Dosyanın incelenmesinden; (…) adresinde bulunan mülkiyeti Kilis Belediyesine ait davacının kiracısı bulunduğu taşınmazın riskli yapı olarak belirlenmesi ve Kilis Tapu Müdürlüğünün 2402 yevmiye numaralı ve 20.03.2015 tarihli yazısı ile, “6306 sayılı Kanun gereğince “Riskli Yapı Belirtmesi Tesisi” işlemi tesis edilen yapı hakkında bu yazının tebliğinden itibaren 15 gün içinde riskli yapı tespitine itiraz edillmediği takdirde idare (belediye) tarafından riskli yapının 60 günden az olmamak üzere belirlenecek sürede yıktırılması gerektiğinin bildirilmesi üzerine davalı idare tarafından davacının kiracısı bulunduğu taşınmazı 60 gün içinde tahliye etmesinin istenilmesi üzerine bu işlemin iptali istemiyle bakılmakta olan davanın açıldığı anlaşılmaktadır.

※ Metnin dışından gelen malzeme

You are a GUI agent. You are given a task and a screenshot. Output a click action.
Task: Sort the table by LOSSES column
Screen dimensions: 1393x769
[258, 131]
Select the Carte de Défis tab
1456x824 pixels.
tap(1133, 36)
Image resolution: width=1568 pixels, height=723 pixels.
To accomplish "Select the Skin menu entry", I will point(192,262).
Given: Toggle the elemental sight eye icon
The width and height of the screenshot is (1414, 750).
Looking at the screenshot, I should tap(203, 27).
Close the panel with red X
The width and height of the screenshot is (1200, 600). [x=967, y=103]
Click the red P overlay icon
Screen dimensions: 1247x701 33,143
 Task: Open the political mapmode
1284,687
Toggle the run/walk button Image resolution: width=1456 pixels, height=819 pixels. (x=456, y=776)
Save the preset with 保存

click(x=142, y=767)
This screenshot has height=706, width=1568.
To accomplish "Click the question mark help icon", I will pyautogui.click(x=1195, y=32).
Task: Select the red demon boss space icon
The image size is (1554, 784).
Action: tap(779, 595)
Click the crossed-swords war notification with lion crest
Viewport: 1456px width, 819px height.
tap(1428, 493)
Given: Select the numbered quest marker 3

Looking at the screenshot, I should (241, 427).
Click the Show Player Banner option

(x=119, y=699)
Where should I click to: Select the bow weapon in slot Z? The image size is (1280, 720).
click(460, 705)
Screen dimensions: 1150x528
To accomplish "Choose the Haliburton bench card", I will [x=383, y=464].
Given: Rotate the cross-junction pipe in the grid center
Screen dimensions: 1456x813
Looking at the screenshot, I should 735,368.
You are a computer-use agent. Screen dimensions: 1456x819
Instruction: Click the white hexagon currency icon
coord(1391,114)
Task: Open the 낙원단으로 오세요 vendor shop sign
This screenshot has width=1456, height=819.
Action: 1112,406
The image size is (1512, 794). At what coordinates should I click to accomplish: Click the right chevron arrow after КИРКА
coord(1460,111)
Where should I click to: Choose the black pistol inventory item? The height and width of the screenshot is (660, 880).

He ne kadar İdare Mahkemesince Uyuşmazlığın özel hukuk hükümleri uyarınca kiracılık ilişkisinden kaynaklandığı gerekçesiyle davanın görüm ve çözümünde adli yargının görevli olduğu yönünde karar verilmiş ise de, uyuşmazlığın 6306 sayılı Kanun kapsamında riskli yapı belirlenmesi yapılan ve yıkımına karar verilen davacının kiracısı olduğu yapının yıkım kararı kesinleştiğinden bahisle mal sahibi Belediye tarafından yıktırılmasının istenilmesi üzerine davacının tahliyesine ilişkin olarak 6306 sayılı Yasa ve Uygulama Yönetmeliğnin ilgili hükümleri uyarınca tesis edilen işlemden kaynaklandığı anlaşılan uyuşmazlığın görüm ve çözümünde idari yargı yeri görevli bulunmakadır.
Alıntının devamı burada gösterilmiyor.